» **Goal**:
Rewrite the data below, changing each "icon" to "button" and leaving everything else unchanged. Omit the pictures from your answer.

» **Information given**:
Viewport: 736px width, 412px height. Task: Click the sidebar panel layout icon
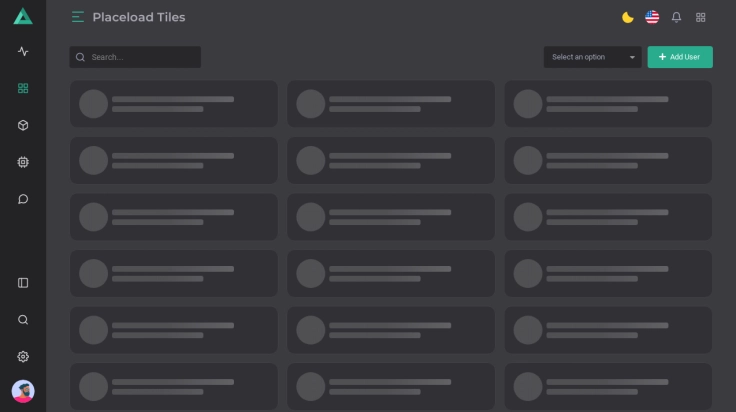23,283
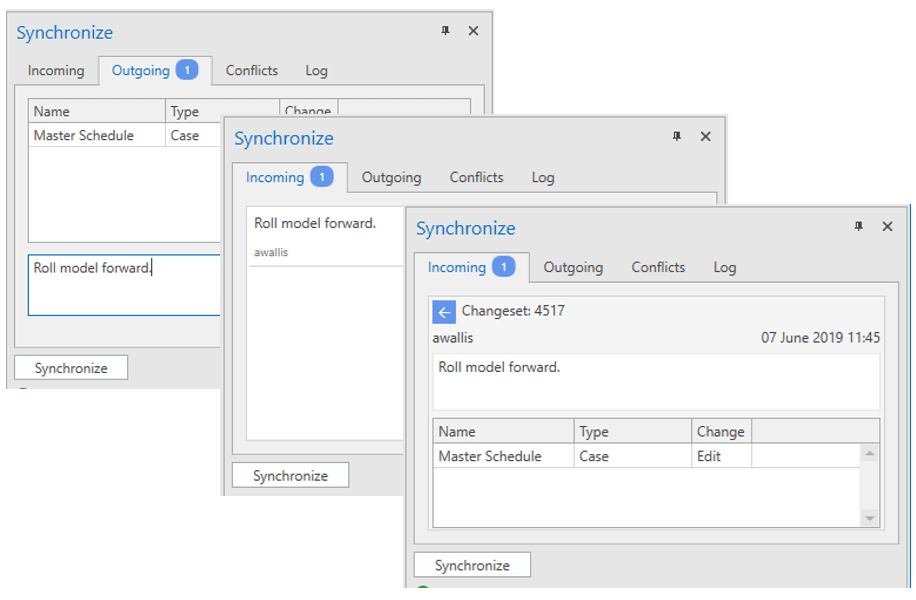Viewport: 916px width, 600px height.
Task: Close the rearmost Synchronize panel with Outgoing active
Action: click(x=474, y=31)
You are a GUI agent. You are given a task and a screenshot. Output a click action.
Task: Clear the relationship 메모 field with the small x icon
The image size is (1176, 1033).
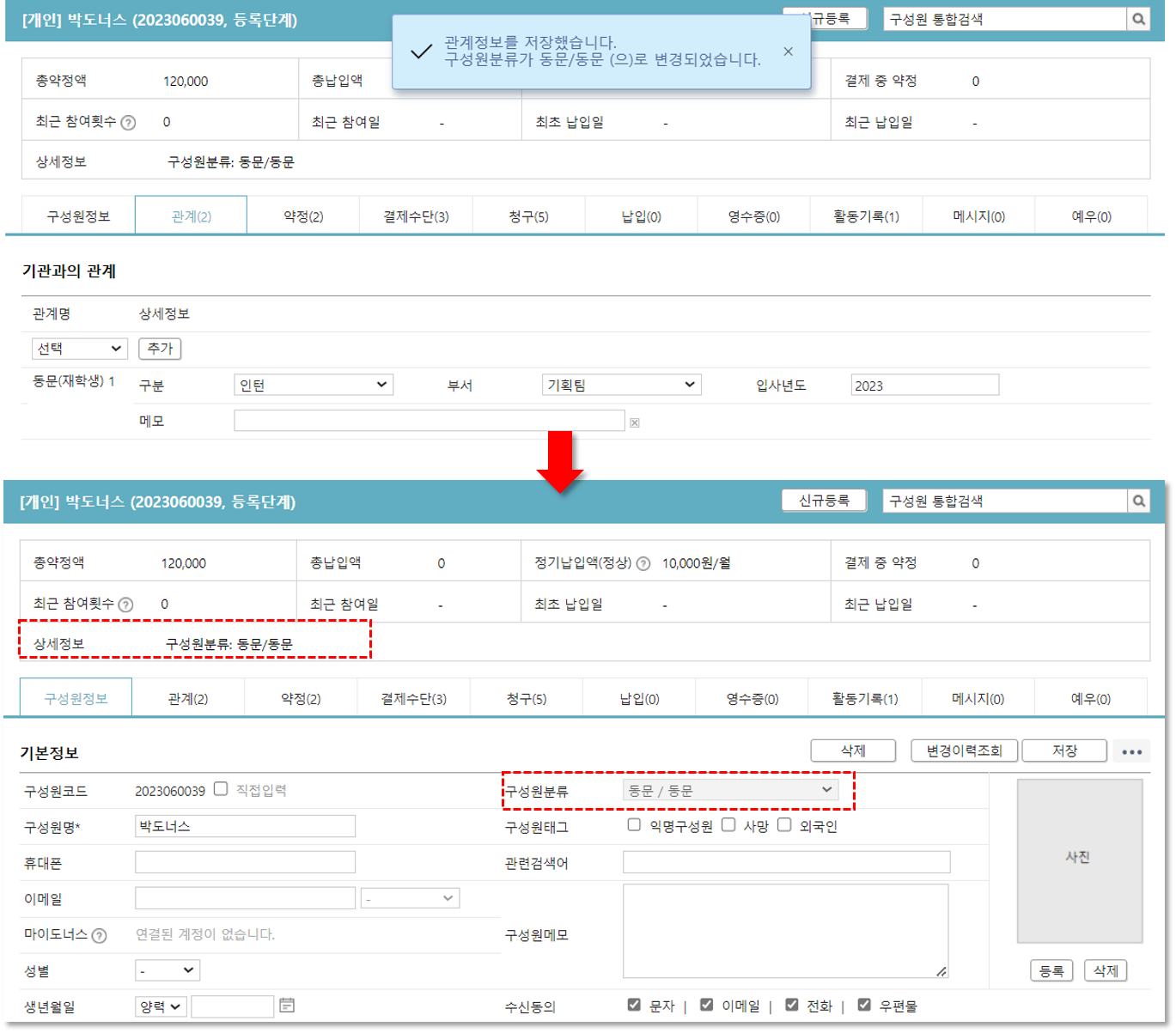(634, 422)
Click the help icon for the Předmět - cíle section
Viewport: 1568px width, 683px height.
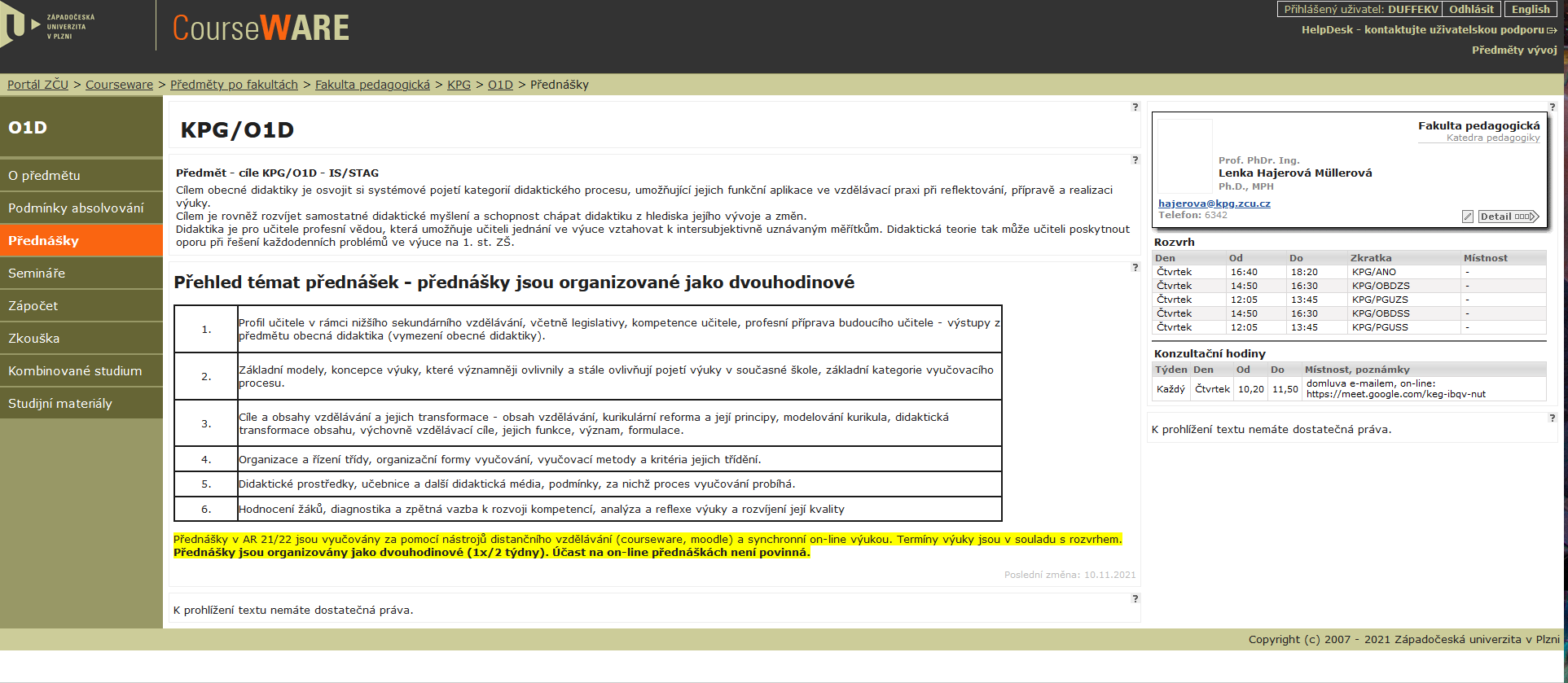[1135, 160]
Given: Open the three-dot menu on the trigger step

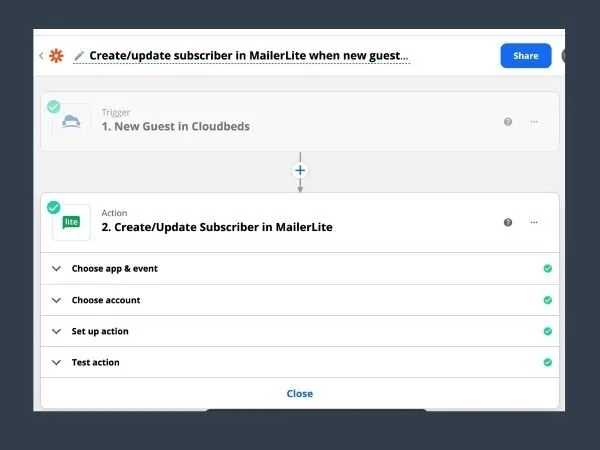Looking at the screenshot, I should click(x=534, y=122).
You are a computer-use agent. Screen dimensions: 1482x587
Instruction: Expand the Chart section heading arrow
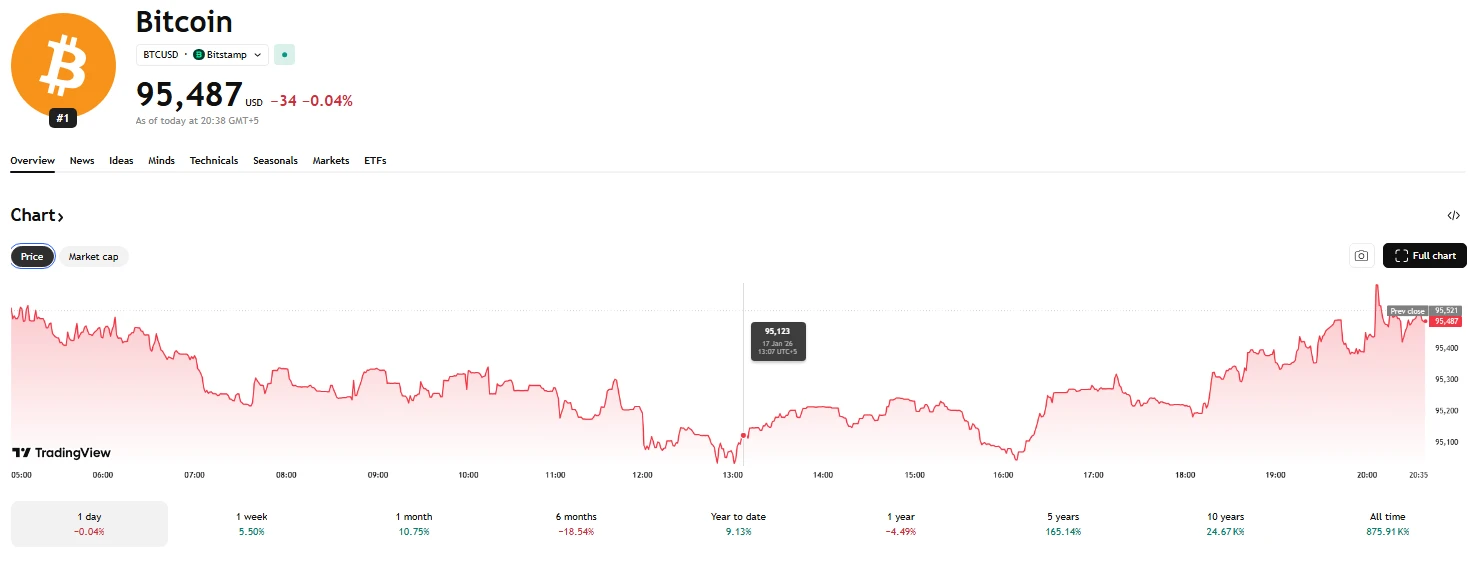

» **Exercise answer**:
Viewport: 736px width, 412px height. Task: Click the sidebar panel layout button
23,283
Viewport: 916px width, 600px height.
Task: Close the rearmost Synchronize panel with Outgoing active
Action: click(x=474, y=31)
You are a GUI agent. You are given a task and a screenshot. Output a click action.
Task: Clear the relationship 메모 field with the small x button
The image size is (1176, 1033).
(634, 422)
Click the help button for the Předmět - cíle section
Viewport: 1568px width, 683px height.
[1135, 160]
Given: Open the three-dot menu on the trigger step

Looking at the screenshot, I should click(x=534, y=122).
You are a computer-use agent. Screen dimensions: 1482x587
Instruction: Expand the Chart section heading arrow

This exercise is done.